The code calls the following methods on it:
res.append(max)
res.append(x)
and
res.toList
Let's consider first append.
append takes a vararg parameter. That means max and x are first encapsulated into a sequence of some type (a WrappedArray, in fact), and then passed as parameter. A better method would have been +=.
Ok, append calls ++=, which delegates to +=. But, first, it calls ensureSize, which is the second mistake (+= calls that too -- ++= just optimizes that for multiple elements). Because an Array is a fixed size collection, which means that, at each resize, the whole Array must be copied!
So let's consider this. When you resize, Java first clears the memory by storing 0 in each element, then Scala copies each element of the previous array over to the new array. Since size doubles each time, this happens log(n) times, with the number of elements being copied increasing each time it happens.
Take for example n = 16. It does this four times, copying 1, 2, 4 and 8 elements respectively. Since Java has to clear each of these arrays, and each element must be read and written, each element copied represents 4 traversals of an element. Adding all we have (n - 1) * 4, or, roughly, 4 traversals of the complete list. If you count read and write as a single pass, as people often erroneously do, then it's still three traversals.
One can improve on this by initializing the ArrayBuffer with an initial size equal to the list that will be read, minus one, since we'll be discarding one element. To get this size, we need to traverse the list once, though.
Now let's consider toList. To put it simply, it traverses the whole list to create a new list.
So, we have 1 traversal for the algorithm, 3 or 4 traversals for resize, and 1 additional traversal for toList.

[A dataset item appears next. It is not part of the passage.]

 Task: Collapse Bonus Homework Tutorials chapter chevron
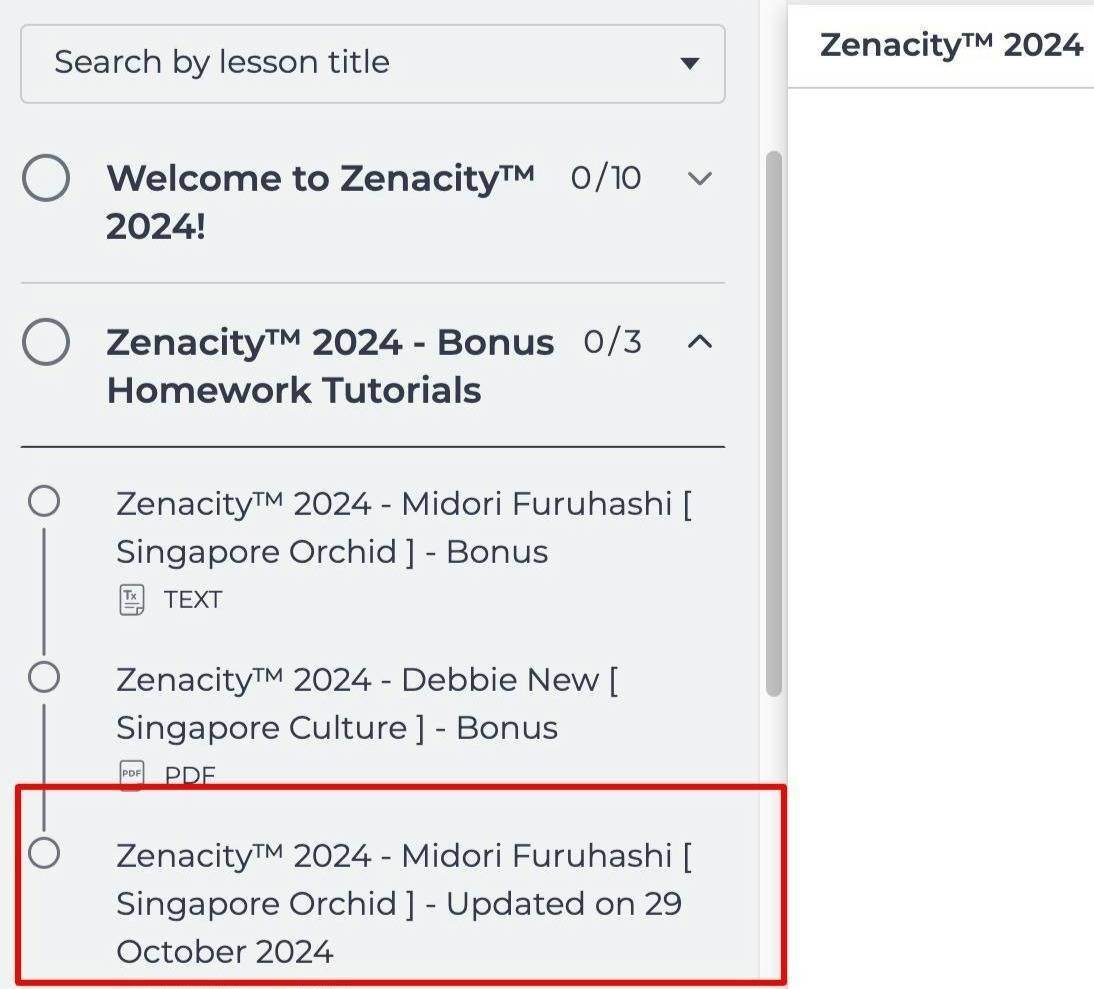coord(699,342)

That's 4 or 5 traversals.
The original algorithm is a bit difficult to analyse, because take, drop and ::: traverse a variable number of elements. Adding all together, however, it does the equivalent of 3 traversals. If splitAt was used, it would be reduced to 2 traversals. With 2 more traversals to get the maximum, we get 5 traversals -- the same number as the non-functional, non-concise algorithm!

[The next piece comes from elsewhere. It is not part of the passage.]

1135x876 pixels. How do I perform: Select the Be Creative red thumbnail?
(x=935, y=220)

So, let's consider improvements.
On the imperative algorithm, if one uses ListBuffer and +=, then all methods are constant-time, which reduces it to a single traversal.
On the functional algorithm, it could be rewritten as:
val max = xs.max
val (before, _ :: after) = xs span (max !=)
before ::: after
That reduces it to a worst case of three traversals. Of course, there are other alternatives presented, based on recursion or fold, that solve it in one traversal.
And, most interesting of all, all of these algorithms are O(n), and the only one which almost incurred (accidentally) in worst complexity was the imperative one (because of array copying). On the other hand, the cache characteristics of the imperative one might well make it faster, because the data is contiguous in memory. That, however, is unrelated to either big-Oh or functional vs imperative, and it is just a matter of the data structures that were chosen.
So, if we actually go to the trouble of benchmarking, analyzing the results, considering performance of methods, and looking into ways of optimizing it, then we can find faster ways to do this in an imperative manner than in a functional manner.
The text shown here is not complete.